=== Data entries ===
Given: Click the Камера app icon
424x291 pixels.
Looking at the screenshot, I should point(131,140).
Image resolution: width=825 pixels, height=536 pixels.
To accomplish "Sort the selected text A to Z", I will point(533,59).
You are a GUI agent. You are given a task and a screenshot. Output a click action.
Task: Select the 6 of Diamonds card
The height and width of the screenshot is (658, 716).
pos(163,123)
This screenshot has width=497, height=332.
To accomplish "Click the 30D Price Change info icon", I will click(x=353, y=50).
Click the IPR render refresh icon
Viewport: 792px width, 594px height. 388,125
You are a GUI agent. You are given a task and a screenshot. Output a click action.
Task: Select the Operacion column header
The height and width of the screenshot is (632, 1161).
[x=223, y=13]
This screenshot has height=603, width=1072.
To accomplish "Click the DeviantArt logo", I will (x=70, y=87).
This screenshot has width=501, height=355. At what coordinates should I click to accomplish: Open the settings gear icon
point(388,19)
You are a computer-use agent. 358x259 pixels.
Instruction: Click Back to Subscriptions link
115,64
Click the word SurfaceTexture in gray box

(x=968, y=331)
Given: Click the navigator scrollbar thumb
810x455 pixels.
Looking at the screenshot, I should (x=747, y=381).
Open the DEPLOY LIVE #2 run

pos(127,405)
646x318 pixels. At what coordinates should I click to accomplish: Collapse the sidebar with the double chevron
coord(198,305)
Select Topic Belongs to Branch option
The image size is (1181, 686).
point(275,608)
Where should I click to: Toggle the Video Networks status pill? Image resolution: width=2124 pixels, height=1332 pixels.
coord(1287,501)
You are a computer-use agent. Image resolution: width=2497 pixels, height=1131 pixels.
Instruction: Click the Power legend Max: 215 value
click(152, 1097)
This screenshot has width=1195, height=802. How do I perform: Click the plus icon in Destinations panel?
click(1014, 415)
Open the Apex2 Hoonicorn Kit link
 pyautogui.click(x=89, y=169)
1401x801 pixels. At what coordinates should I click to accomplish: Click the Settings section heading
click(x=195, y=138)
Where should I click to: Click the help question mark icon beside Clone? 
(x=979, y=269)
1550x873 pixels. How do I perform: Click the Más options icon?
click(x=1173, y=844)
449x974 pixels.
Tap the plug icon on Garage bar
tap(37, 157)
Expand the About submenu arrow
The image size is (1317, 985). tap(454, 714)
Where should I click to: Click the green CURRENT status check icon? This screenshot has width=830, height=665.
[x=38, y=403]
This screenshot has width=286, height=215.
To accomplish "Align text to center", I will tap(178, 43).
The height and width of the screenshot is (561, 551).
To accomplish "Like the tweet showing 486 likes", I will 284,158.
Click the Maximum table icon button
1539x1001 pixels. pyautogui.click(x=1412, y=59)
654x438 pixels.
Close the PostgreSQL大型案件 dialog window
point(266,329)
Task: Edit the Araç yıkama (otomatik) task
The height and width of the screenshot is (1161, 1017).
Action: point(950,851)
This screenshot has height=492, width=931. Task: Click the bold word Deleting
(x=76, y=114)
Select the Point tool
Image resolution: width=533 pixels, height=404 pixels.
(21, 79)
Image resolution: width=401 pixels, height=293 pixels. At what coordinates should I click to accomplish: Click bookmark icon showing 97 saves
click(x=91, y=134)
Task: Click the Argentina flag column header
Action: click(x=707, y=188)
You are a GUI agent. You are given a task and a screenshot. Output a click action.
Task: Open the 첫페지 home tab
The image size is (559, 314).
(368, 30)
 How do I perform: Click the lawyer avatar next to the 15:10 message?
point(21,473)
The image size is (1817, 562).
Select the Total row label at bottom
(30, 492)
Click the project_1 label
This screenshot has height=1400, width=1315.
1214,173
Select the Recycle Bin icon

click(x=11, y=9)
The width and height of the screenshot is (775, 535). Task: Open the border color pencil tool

=== Directive ===
Copy out every one of the records above, character for character, with no changes.

=== Task solution ===
Given: Click the Камера app icon
424x291 pixels.
Looking at the screenshot, I should point(131,140).
Image resolution: width=825 pixels, height=536 pixels.
To accomplish "Sort the selected text A to Z", I will point(533,59).
You are a GUI agent. You are given a task and a screenshot. Output a click action.
Task: Select the 6 of Diamonds card
The height and width of the screenshot is (658, 716).
pos(163,123)
This screenshot has width=497, height=332.
To accomplish "Click the 30D Price Change info icon", I will click(x=353, y=50).
Click the IPR render refresh icon
Viewport: 792px width, 594px height. 388,125
You are a GUI agent. You are given a task and a screenshot. Output a click action.
Task: Select the Operacion column header
The height and width of the screenshot is (632, 1161).
[x=223, y=13]
This screenshot has height=603, width=1072.
To accomplish "Click the DeviantArt logo", I will (x=70, y=87).
This screenshot has width=501, height=355. At what coordinates should I click to accomplish: Open the settings gear icon
point(388,19)
You are a computer-use agent. 358x259 pixels.
Instruction: Click Back to Subscriptions link
115,64
Click the word SurfaceTexture in gray box

(x=968, y=331)
Given: Click the navigator scrollbar thumb
810x455 pixels.
Looking at the screenshot, I should (x=747, y=381).
Open the DEPLOY LIVE #2 run

pos(127,405)
646x318 pixels. At what coordinates should I click to accomplish: Collapse the sidebar with the double chevron
coord(198,305)
Select Topic Belongs to Branch option
The image size is (1181, 686).
point(275,608)
Where should I click to: Toggle the Video Networks status pill? Image resolution: width=2124 pixels, height=1332 pixels.
coord(1287,501)
You are a computer-use agent. Image resolution: width=2497 pixels, height=1131 pixels.
Instruction: Click the Power legend Max: 215 value
click(152, 1097)
This screenshot has width=1195, height=802. How do I perform: Click the plus icon in Destinations panel?
click(1014, 415)
Open the Apex2 Hoonicorn Kit link
 pyautogui.click(x=89, y=169)
1401x801 pixels. At what coordinates should I click to accomplish: Click the Settings section heading
click(x=195, y=138)
Where should I click to: Click the help question mark icon beside Clone? 
(x=979, y=269)
1550x873 pixels. How do I perform: Click the Más options icon?
click(x=1173, y=844)
449x974 pixels.
Tap the plug icon on Garage bar
tap(37, 157)
Expand the About submenu arrow
The image size is (1317, 985). tap(454, 714)
Where should I click to: Click the green CURRENT status check icon? This screenshot has width=830, height=665.
[x=38, y=403]
This screenshot has width=286, height=215.
To accomplish "Align text to center", I will tap(178, 43).
The height and width of the screenshot is (561, 551).
To accomplish "Like the tweet showing 486 likes", I will 284,158.
Click the Maximum table icon button
1539x1001 pixels. pyautogui.click(x=1412, y=59)
654x438 pixels.
Close the PostgreSQL大型案件 dialog window
point(266,329)
Task: Edit the Araç yıkama (otomatik) task
The height and width of the screenshot is (1161, 1017).
Action: point(950,851)
This screenshot has height=492, width=931. Task: Click the bold word Deleting
(x=76, y=114)
Select the Point tool
Image resolution: width=533 pixels, height=404 pixels.
(21, 79)
Image resolution: width=401 pixels, height=293 pixels. At what coordinates should I click to accomplish: Click bookmark icon showing 97 saves
click(x=91, y=134)
Task: Click the Argentina flag column header
Action: click(x=707, y=188)
You are a GUI agent. You are given a task and a screenshot. Output a click action.
Task: Open the 첫페지 home tab
The image size is (559, 314).
(368, 30)
 How do I perform: Click the lawyer avatar next to the 15:10 message?
point(21,473)
The image size is (1817, 562).
Select the Total row label at bottom
(30, 492)
Click the project_1 label
This screenshot has height=1400, width=1315.
1214,173
Select the Recycle Bin icon

click(x=11, y=9)
The width and height of the screenshot is (775, 535). Task: Open the border color pencil tool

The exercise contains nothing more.